In the late 1960s, middle-aged man (MDAnderson#73587) developed large chondrosarcoma in his right hemipelvis. His tumor was grown as an established tissue culture cell line #1459. His small compact immune T lymphocytes promptly killed his autologous tumor cells in vitro. Instead of small compact lymphocytes (immune T cells), healthy control (this author, JGS) yielded large granular lymphocytes, which attacked and killed these tumor cells. Project site visitors declared these latter reaction to be an “in vitro artifact”, since immune reactions without preimmunization were dogmatically unacceptable. Later, these large granular lymphoid cells were recognized to be “Burnet’s immune surveillance cells” or “natural killer” (NK) cells [16, 17]. At an even later time, small compact lymphocytes of the healthy donor still failed to kill these tumor cells, but coexisted with them, practicing emperipolesis, during which time some of the tumor giant cells gradually assumed the morphology of large fibroblast-like cells.
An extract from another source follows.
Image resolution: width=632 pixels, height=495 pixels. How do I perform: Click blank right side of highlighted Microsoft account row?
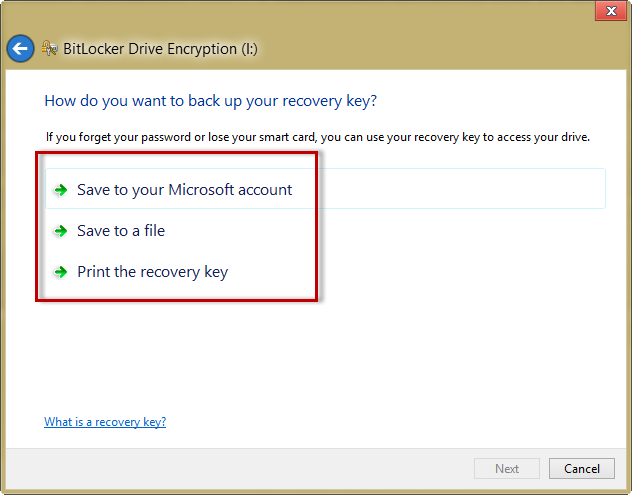click(480, 189)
It was proposed that as yet unidentified lymphokines induced tumor cell differentiation [144]. Springer, Pathol Oncol Res, Chondrosarcoma cell differentiation, Vol. 10, 2004, 174–187, Sinkovics J G. With kind permission of Springer Science+Business Media

It is therefore possible that “malignantly transformed” individualized and immortalized cells may form a differentiated cell community in an environment favoring the selection of one particular genetic constitution over millions of others, that are unable to fit and perform so.
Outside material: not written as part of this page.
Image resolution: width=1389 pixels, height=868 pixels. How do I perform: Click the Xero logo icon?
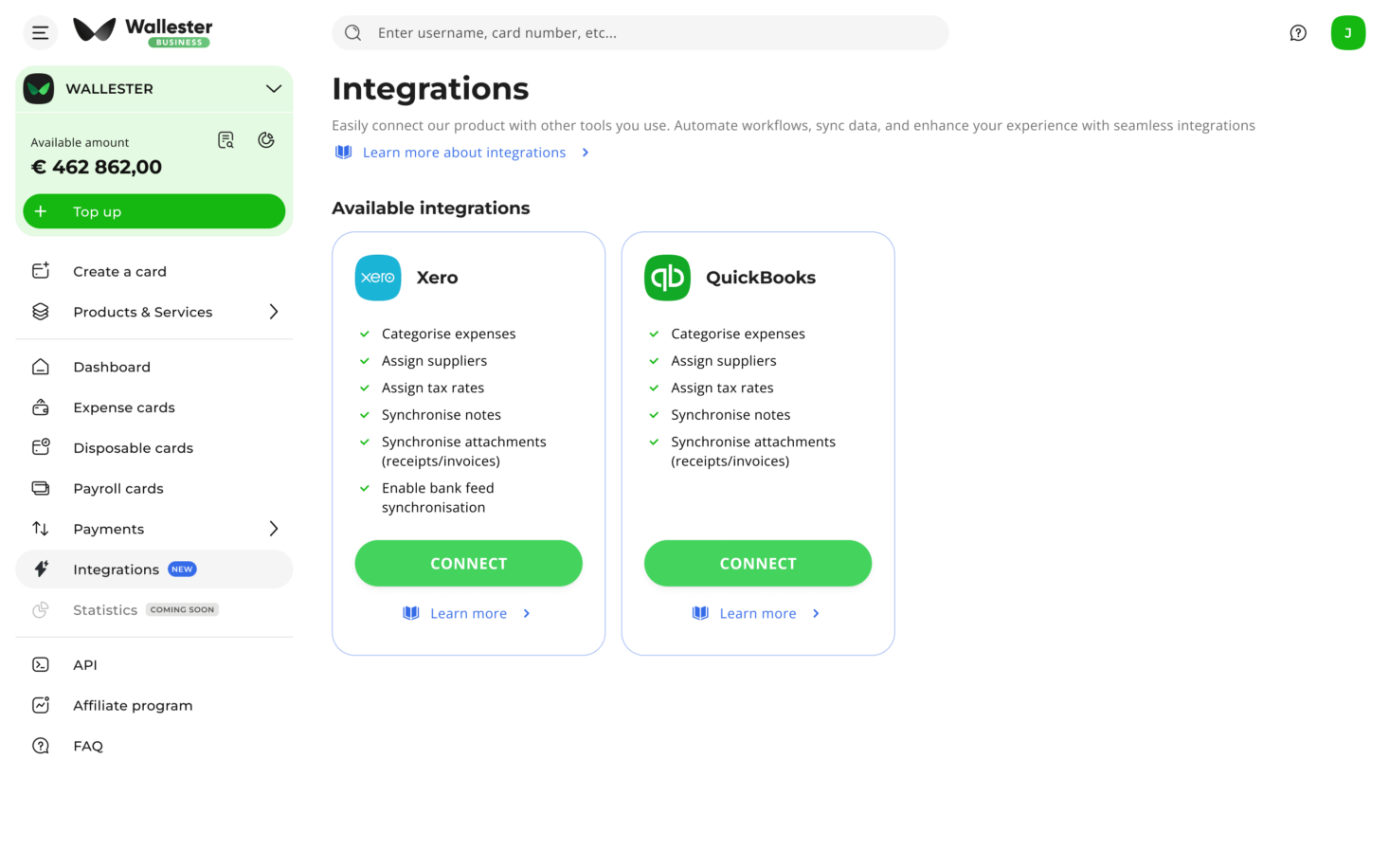pyautogui.click(x=378, y=278)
The ultimate bioengineer RNA–DNA complex endeavors the maintenance of aggressive living cells in the universe. Is the cancer cell the product of supreme bioengineering by the RNA–DNA complex, or a malformation constructed by “selfish biomolecules”? Is the event referred to at the clinics as “malignant transformation” of a cell tantamount to an escape mechanism, that is inherent in the successor descendants of the primordial RNA–DNA genome, for the sustenance of cellular life on Earth and in the universe?

Note added in proof

A Primeval Oncogenome. The Ctenophore genome dictates a much accelerated life style. The rapidly expanding ctenophore population represented by the comb jelly Mnemiopsis leidyi operates a ‘defective’ Wnt pathway without Axin, thus allowing the transfer of un-phosphorylated β-catenin from cytoplasm to nucleus for the activation of its target, the tcf/TCF complex; further, it lacks the Wnt inhibitor dickkopf. This pathway imitates the ‘defective β-catenin destructive complex’ and the ‘extinguished dickkopf’ of colon cancer cells. In addition to its upregulated ‘proto-oncogenic’ Wnt pathway, the ctenophore genome operates several sox/SOX pathways (referenced in the Appendix of [1]).